■ **Prompt A**
List every person named in the text on Thaddeus Jones below.

--- START Excerpt provided ---

Mayor of Calumet City, Illinois
- Incumbent
- Assumed office May 1, 2021
- Preceded by: Michelle Markiewicz Qualkinbush

Member of the Illinois House of Representatives from the 29th district
- Incumbent
- Assumed office January 12, 2011
- Preceded by: David E. Miller

Personal details
- Party: Democratic
- Alma mater: Loyola University
- Profession: Full Time Legislator
- Website: Official website

= Thaddeus Jones (politician) =

American politician

Thaddeus Jones is an American politician, currently serving as both the Illinois state representative for the 29th district and as the mayor of Calumet City, Illinois. The 29th district includes all or parts of Chicago, Dolton, South Holland, Lansing, Calumet City, Thornton, Glenwood, Sauk Village, Steger, Crete and Monee. Jones is a member of the Democratic Party.

== Political career ==
Jones' first position in elective office was as Calumet City's 3rd ward alderman from 1997 to 2007. His first year in state office began in 2011, after beating primary opponent Sheryl Tillman for the 29th district seat by 24 points, and Green Party candidate Kenny Williams by 66 points in the 2010 Illinois General election.

In 2017, Jones resigned from his role with his eponymous Jones Foundation for using charitable donations for campaign finance purposes.

--- END Excerpt provided ---

■ **Prompt B**
Substitute "Email" for "Correo electrónico" in the entries, running from the line holding "更多性能消泡剂 (97, 724)" through the end of the entries, and reproduce those lines with nothing else changed.

--- START Supplied records ---

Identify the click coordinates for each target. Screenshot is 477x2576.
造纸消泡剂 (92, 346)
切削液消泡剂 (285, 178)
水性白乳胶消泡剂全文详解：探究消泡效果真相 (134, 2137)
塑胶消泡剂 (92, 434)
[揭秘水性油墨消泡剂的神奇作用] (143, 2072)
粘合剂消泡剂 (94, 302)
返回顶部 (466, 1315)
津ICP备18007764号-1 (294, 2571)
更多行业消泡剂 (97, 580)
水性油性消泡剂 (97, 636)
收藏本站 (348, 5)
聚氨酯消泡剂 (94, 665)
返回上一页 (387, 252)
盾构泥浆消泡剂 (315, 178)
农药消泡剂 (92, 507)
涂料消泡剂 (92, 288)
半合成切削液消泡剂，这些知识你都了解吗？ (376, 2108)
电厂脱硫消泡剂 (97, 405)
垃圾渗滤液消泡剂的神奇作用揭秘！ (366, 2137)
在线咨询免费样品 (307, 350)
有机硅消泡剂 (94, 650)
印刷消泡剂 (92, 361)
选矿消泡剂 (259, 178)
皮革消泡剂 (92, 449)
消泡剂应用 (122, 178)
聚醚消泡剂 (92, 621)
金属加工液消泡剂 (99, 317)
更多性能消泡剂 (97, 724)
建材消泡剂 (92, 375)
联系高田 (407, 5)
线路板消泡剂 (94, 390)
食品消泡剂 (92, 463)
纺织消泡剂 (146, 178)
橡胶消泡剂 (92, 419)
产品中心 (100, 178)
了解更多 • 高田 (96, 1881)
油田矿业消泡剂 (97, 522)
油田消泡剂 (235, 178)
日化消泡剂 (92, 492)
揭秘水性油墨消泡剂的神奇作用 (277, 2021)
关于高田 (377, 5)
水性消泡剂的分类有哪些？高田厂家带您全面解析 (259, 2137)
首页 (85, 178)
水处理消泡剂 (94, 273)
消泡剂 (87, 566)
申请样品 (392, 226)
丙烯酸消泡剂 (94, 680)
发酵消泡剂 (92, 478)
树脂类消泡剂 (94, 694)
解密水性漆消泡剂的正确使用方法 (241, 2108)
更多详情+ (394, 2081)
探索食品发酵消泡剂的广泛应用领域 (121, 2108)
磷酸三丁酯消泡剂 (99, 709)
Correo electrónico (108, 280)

--- END Supplied records ---

■ **Task response A**
Thaddeus Jones, Michelle Markiewicz Qualkinbush, David E. Miller, Sheryl Tillman, Kenny Williams

■ **Task response B**
更多性能消泡剂 (97, 724)
建材消泡剂 (92, 375)
联系高田 (407, 5)
线路板消泡剂 (94, 390)
食品消泡剂 (92, 463)
纺织消泡剂 (146, 178)
橡胶消泡剂 (92, 419)
产品中心 (100, 178)
了解更多 • 高田 (96, 1881)
油田矿业消泡剂 (97, 522)
油田消泡剂 (235, 178)
日化消泡剂 (92, 492)
揭秘水性油墨消泡剂的神奇作用 (277, 2021)
关于高田 (377, 5)
水性消泡剂的分类有哪些？高田厂家带您全面解析 (259, 2137)
首页 (85, 178)
水处理消泡剂 (94, 273)
消泡剂 (87, 566)
申请样品 (392, 226)
丙烯酸消泡剂 (94, 680)
发酵消泡剂 (92, 478)
树脂类消泡剂 (94, 694)
解密水性漆消泡剂的正确使用方法 (241, 2108)
更多详情+ (394, 2081)
探索食品发酵消泡剂的广泛应用领域 (121, 2108)
磷酸三丁酯消泡剂 (99, 709)
Email (108, 280)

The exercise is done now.